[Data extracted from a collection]
==================================================
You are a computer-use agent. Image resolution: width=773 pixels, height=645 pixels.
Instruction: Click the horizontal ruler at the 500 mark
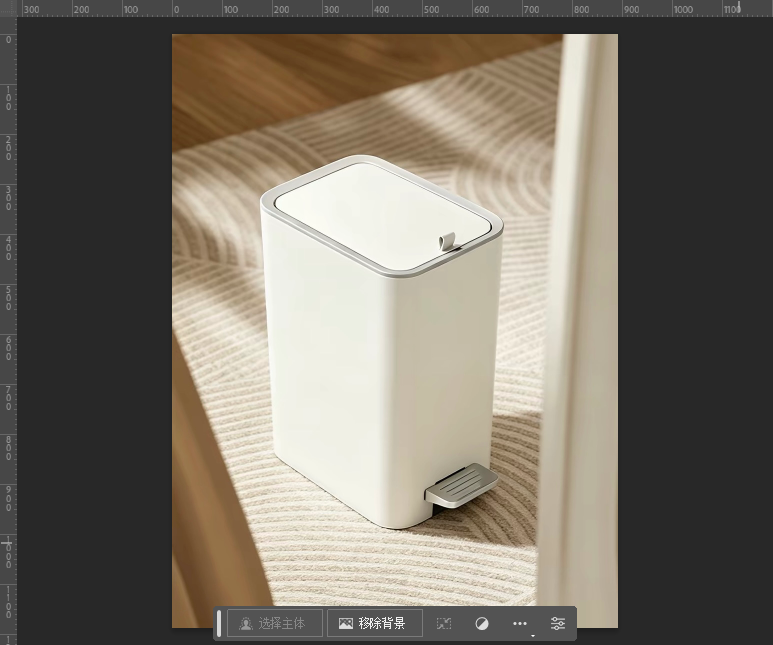point(423,9)
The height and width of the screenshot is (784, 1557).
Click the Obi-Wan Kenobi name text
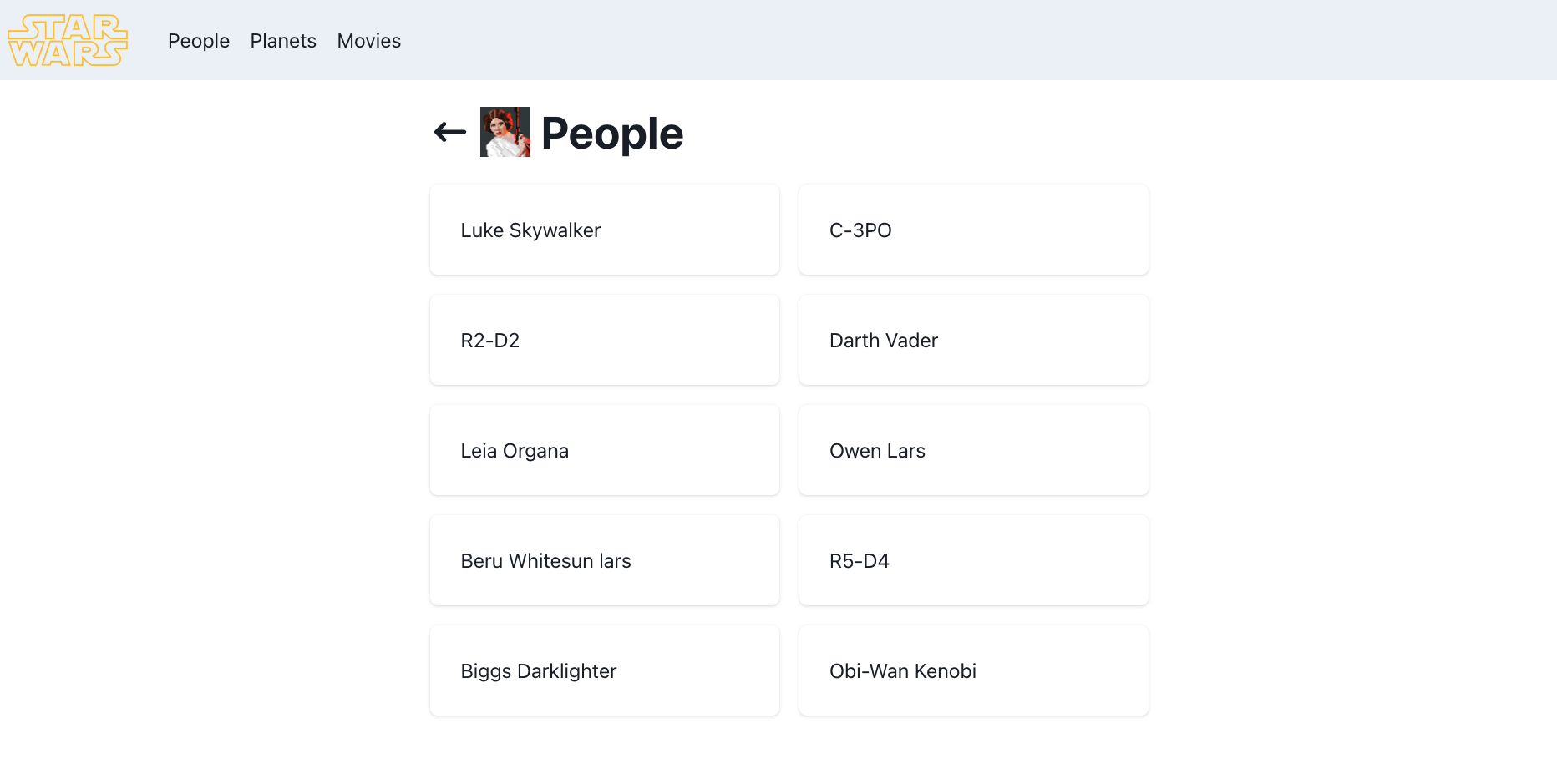pyautogui.click(x=903, y=671)
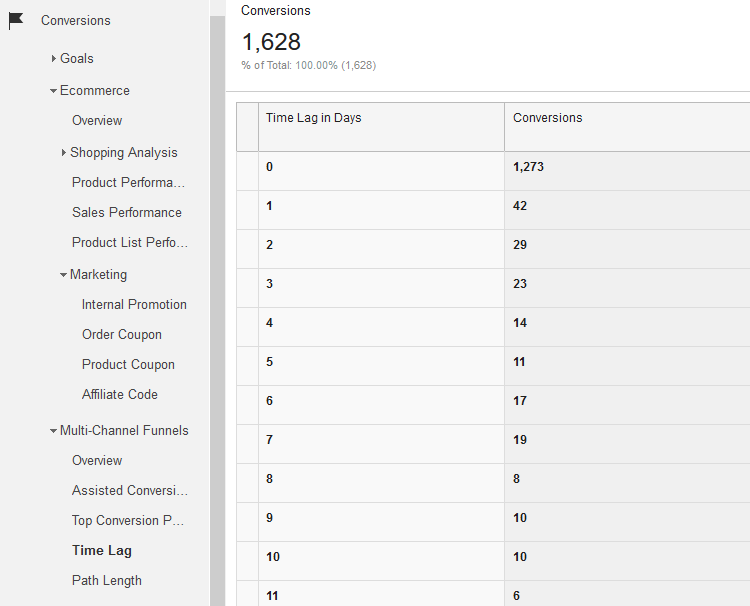
Task: Collapse the Multi-Channel Funnels arrow
Action: (x=53, y=431)
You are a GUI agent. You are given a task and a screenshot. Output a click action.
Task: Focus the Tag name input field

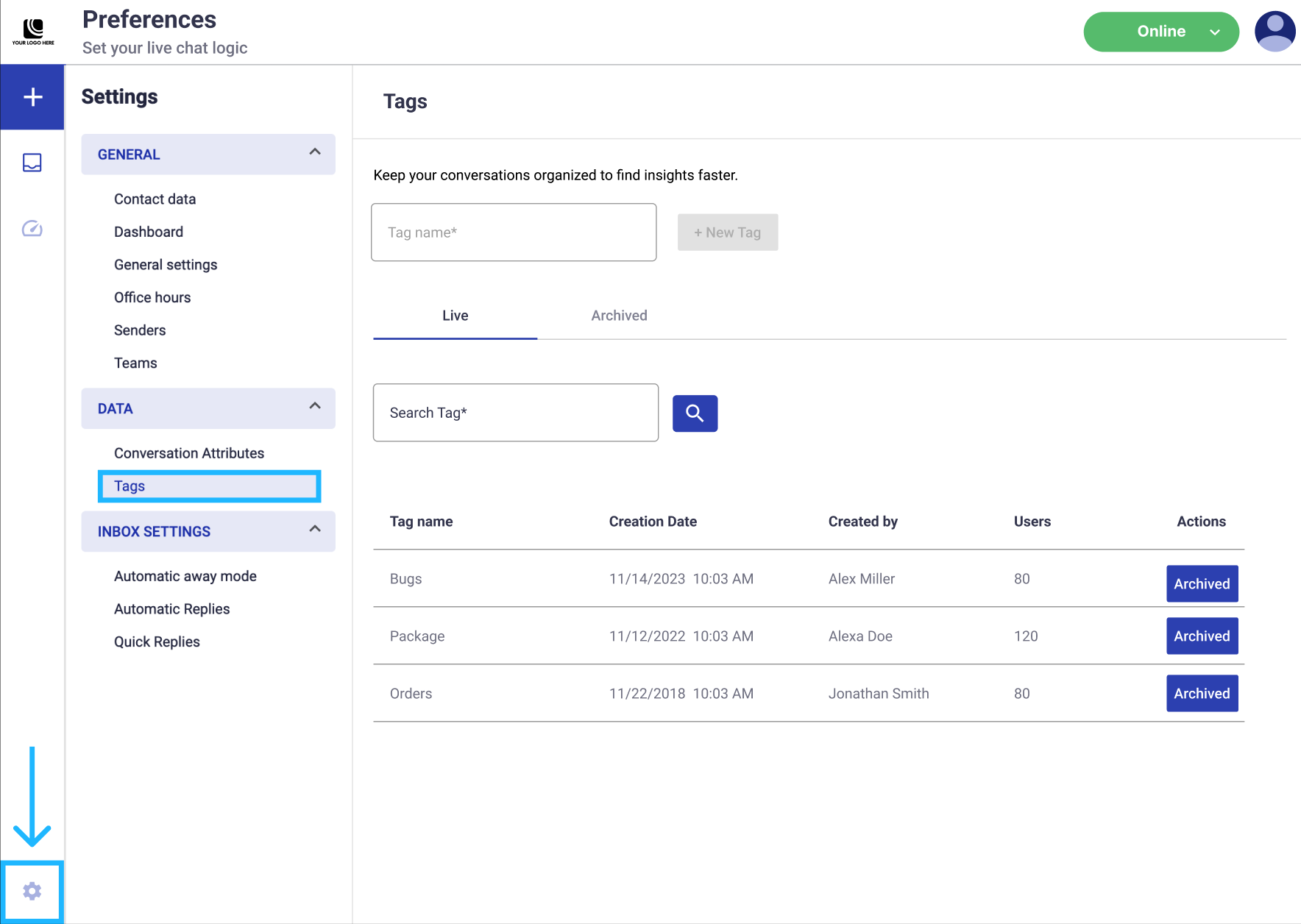(514, 232)
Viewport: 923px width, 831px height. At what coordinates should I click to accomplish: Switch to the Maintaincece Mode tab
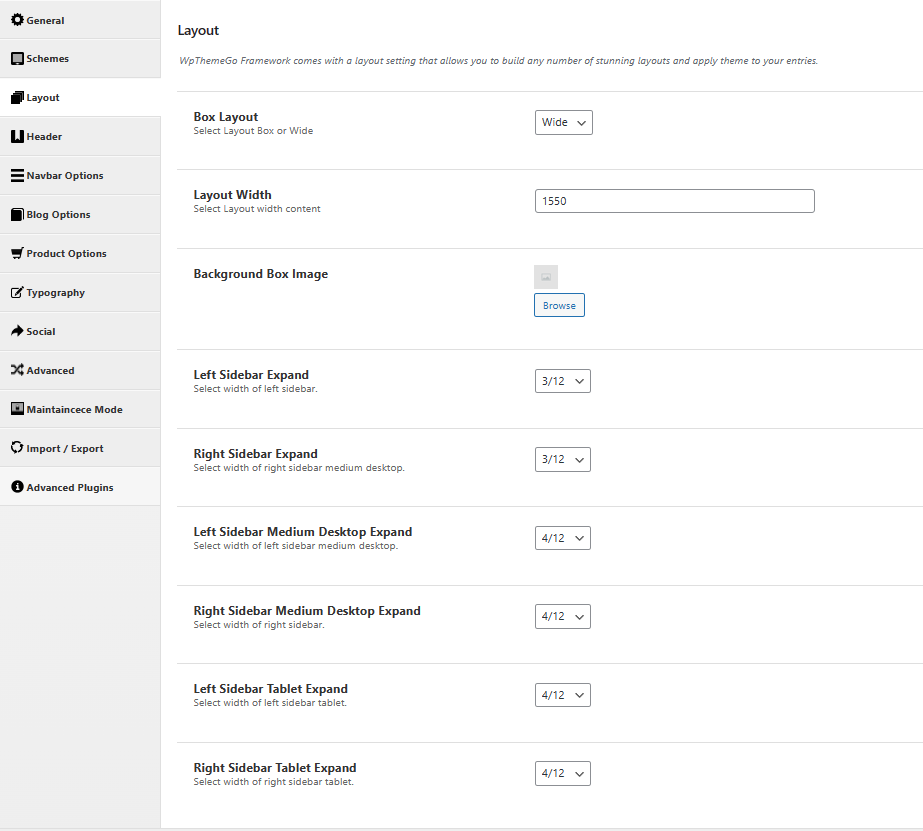(x=80, y=409)
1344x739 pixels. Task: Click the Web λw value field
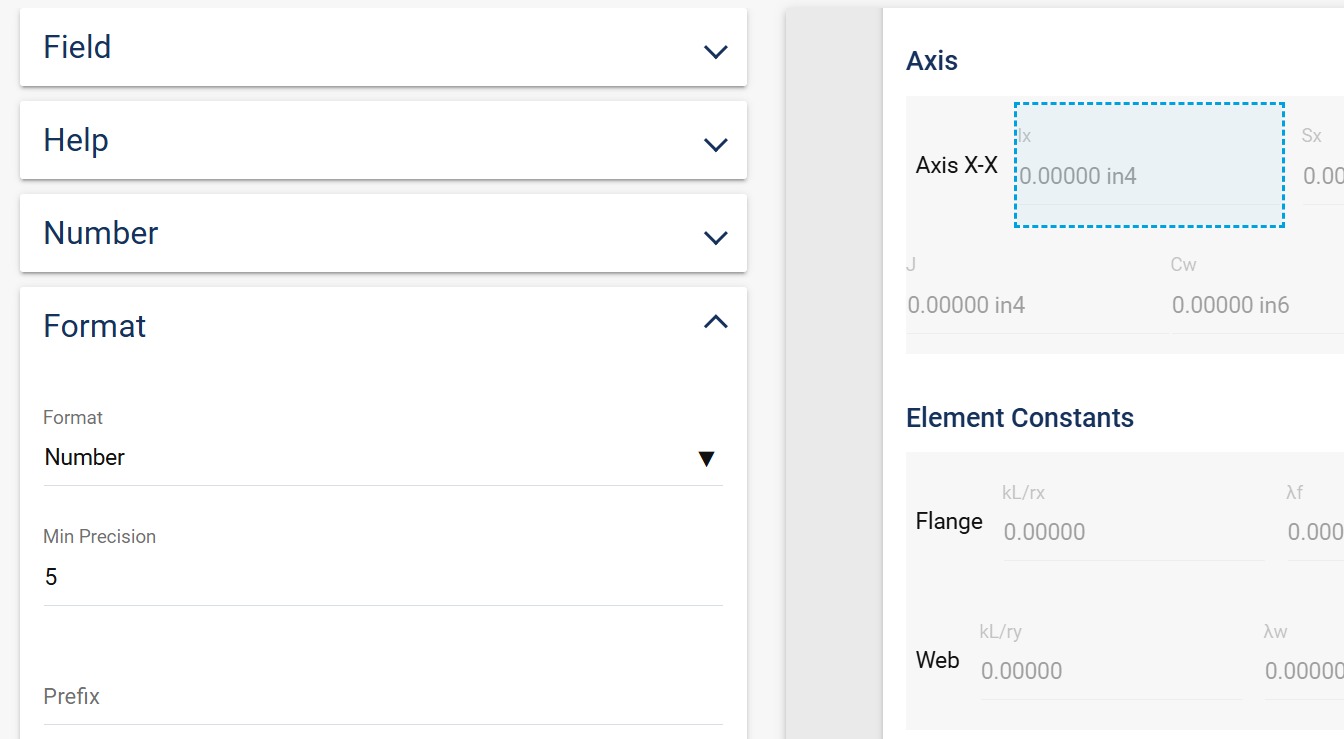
==================================================
> _YOUR OBJECTIVE_
For the word "pixels", say how many lines of the data include it, with nothing else in the reply.

> _RESULT_
2